I have a string with commas & quotes in it. I need to be able to output that
to a flat-file, while maintaining the text intact. For example, the line:

testdata1 = "hello there","basketball"

is written out as:

testdata1 = "hello there"
"basketball"

I need the line to remain as it is, rather than being parsed into separate
records. I've tried Print #, Write #, and put #, all to no avail. Any ideas?
(BTW, please ignore the bad syntax in the example line; it's just for show.)

Access 2002.

Thanks!
 
Hi Dennis,

This line

testdata1 = "hello there","basketball"

won't compile in VBA, so you can't be using it. On the other hand, if
you use a statement like this

testdata1 = = """hello there"",""basketball"""

to assign the string

"hello there","basketball"

to the variable, a statement like this

Print #1, testdata1

outputs it correctly to the file.


So what are you actually doing?
 
I'm simply opening a flat-file and reading it in line-by-line. I'm looking
for specific keywords in each line, and replacing those values with
information from a database table. Then I write out the line to an output
flat-file. So I read-in a template, and write-out a custom-file.

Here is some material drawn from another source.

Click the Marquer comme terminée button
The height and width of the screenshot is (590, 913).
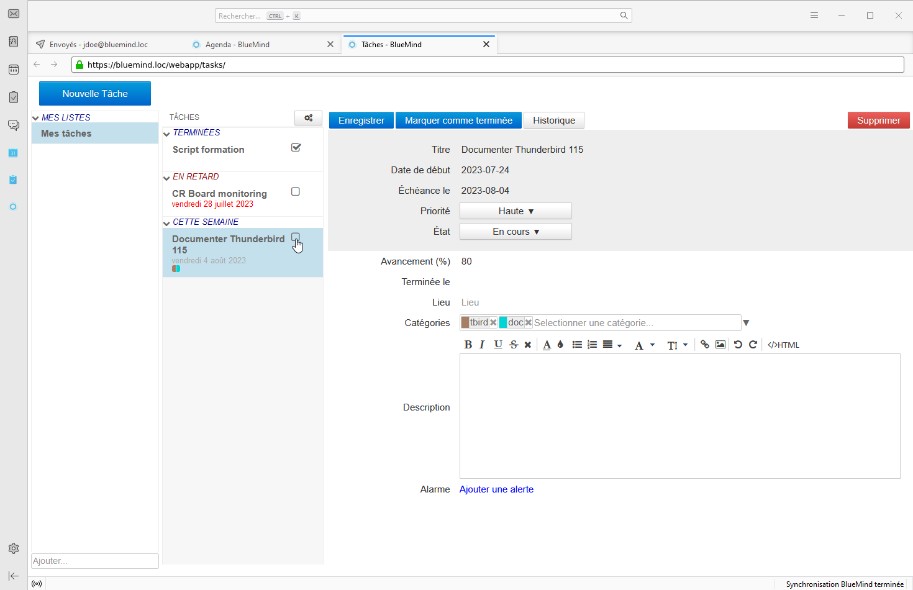tap(458, 120)
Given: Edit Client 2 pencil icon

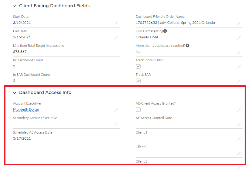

The only
thing the database is used for is holding the replacement values to insert in
the file.

That help?

Dennis
 
Dennis,

Perhaps I misread your original message. But in my experience and
according to the documentation, if you assemble the line you want in a
string variable, the Print # statement will output it to file as it
stands followed by a carriage return and line feed to terminate the
line.

E.g.
Dim strS As String
strS = "testdata1 = ""hello there"",""basketball"""
Open "C:\temp\testwrite.txt" For Append as #1
Print #1, strS
Close #1

will put this into strS
testdata1 = "hello there","basketball"
and write this
testdata1 = "hello there","basketball"<CR><LF>
to the file.

To prevent Print # outputting CR and LF to terminate a line, end the
statement with a semicolon, e.g.
Print #1, strS;
There are other subtleties if you pass Print # multiple arguments, or if
you pass numeric and date arguments as well as strings. I steer clear of
these and always assemble the data I need in a string and then Print #
it.
 
That's the way I understand it works as well. However, that doesn't seem to
be the case, and I'm not at all sure why...
 
Never mind. The issue was on the INPUT statement, when reading the line into
a var. Because the line has commas in it, it was parsed at read-time.
Changing the input to LINE INPUT solved the problem.